Here are some examples:

While reading The Adventures of Huckleberry Finn, I recently asked: “What was Twain’s purpose in writing Huck Finn?”

Response (distilled for brevity): Well, a few things.  First, he challenged what literature *sounded* like, using at least seven (by his count) colloquial adaptations of English.  The book is also a satire. It does not have an express social mission, but does mean to hold up a mirror to his post-Civil War society and thereby subvert racial stereotypes.  Many regard that he both did and did not succeed.  Toni Morrison’s 1996 essay “This Amazing, Troubling Book” is a fine exploration of this.  Would you like me to summarize it for you and provide a link to the full text?

Wow.

Here is another.

While reading The Sound and the Fury, I asked clarity on some basic plot points: “I just finished and am still confused about a few points.  Where did X get all that money?  Who is Y’s father, actually?”

Response (again, distilled for brevity): You are not alone in this confusion!  Faulkner’s narration in this book is famously complex, and part of his purpose.  He wants you to work for the understanding… and see the decline of the family as if through a shattered lens of the four narrative styles.  Now, here is what we are meant to know and what Faulkner leaves intentionally ambiguous…

Again, WOW.

Now, nothing will ever replace the joy of unpacking a text with other human beings in real time.  This is one of life’s finest pleasures.  AI will never replace this.  Never never ever.

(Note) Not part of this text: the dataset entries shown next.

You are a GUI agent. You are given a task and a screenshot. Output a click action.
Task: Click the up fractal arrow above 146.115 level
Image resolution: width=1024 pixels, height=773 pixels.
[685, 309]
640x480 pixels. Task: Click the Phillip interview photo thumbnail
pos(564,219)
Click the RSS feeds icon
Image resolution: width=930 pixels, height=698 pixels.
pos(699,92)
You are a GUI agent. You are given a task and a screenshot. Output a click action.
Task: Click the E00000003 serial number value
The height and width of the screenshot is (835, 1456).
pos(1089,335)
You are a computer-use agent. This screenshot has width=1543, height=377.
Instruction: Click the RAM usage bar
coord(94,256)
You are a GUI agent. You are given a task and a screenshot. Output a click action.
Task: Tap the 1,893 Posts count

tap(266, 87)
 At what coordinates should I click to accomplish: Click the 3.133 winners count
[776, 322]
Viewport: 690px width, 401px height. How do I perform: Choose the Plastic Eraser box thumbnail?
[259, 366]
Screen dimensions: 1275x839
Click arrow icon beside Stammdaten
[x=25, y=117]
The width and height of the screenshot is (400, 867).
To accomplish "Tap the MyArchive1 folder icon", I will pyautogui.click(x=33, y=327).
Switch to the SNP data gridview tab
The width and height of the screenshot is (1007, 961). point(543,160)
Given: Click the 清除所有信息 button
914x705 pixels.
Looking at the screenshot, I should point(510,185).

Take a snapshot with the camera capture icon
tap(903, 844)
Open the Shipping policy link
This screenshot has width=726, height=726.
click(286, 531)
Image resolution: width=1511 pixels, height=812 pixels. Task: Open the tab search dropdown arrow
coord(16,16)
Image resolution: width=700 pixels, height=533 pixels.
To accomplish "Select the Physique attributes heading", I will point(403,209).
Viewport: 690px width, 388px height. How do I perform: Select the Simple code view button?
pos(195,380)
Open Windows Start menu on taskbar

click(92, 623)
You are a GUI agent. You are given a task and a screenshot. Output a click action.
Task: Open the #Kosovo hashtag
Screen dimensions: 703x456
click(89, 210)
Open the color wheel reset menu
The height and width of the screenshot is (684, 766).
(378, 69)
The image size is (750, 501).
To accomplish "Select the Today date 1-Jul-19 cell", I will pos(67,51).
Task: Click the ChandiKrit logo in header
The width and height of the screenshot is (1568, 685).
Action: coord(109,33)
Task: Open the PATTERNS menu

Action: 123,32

AI, though, offers a shockingly high-quality way to further our education.  There is no way that I would feel as comfortable as I do to saddle up complex books as I do with the resource.  I appreciate this support as I grow (and age) so that I might show up more robustly to in-person reading buddies.

Characters and Compassion

Like a totally normal person (😉), I’ve been thinking lately about one of the essay questions on an English exam my senior year of high school.

The internet helped me find the exact wording.  Here it is: 

Discuss the notion of morally ambiguous characters—those whose behavior doesn’t allow readers to categorize them as purely good or evil. Choose a novel or play where such a character plays a central role, and explain how that character’s ambiguity is significant to the work. 

For teaching the virtue of compassion, morally ambiguous characters in world class fiction is a fine tool.

The point is not to become morally ambiguous ourselves, but to see the ways in which we already are.  When we acknowledge our own capacity for deception, destruction, and the like, we can move more wholeheartedly toward a virtuous life and accompany others on the same journey.

(The six short stories that start A Table for Two have a fine cast of characters for this purpose.) 

Tracks in the Wrong Direction

Near the end of one of Wendell Berry’s finest poems comes the advice to

“…Be like the fox / who makes more tracks than necessary, / some in the wrong direction.”

The status quo may expect us to seek to maximize our waking hours for pleasure and profit, to always think and speak like our tribe.

Life is richer (and more fun), though, when we are led by the Spirit to walk a perhaps unpredictable path, making tracks in the “wrong direction”.

The Edge of the Margin

Near our home is a building boasting a large-lettered sign with the name MarginEdge on top.

I assume this is an office of some sort and I have no experience with with them other than seeing their sign, but what a curious idea that sign calls to mind

The demands of life (both real and imagined) can lead us to the edge of the margin of our strength and our time.  This is not where the spiritual life thrives.

Our story is better written when we are not pushed to the very edge of the paper.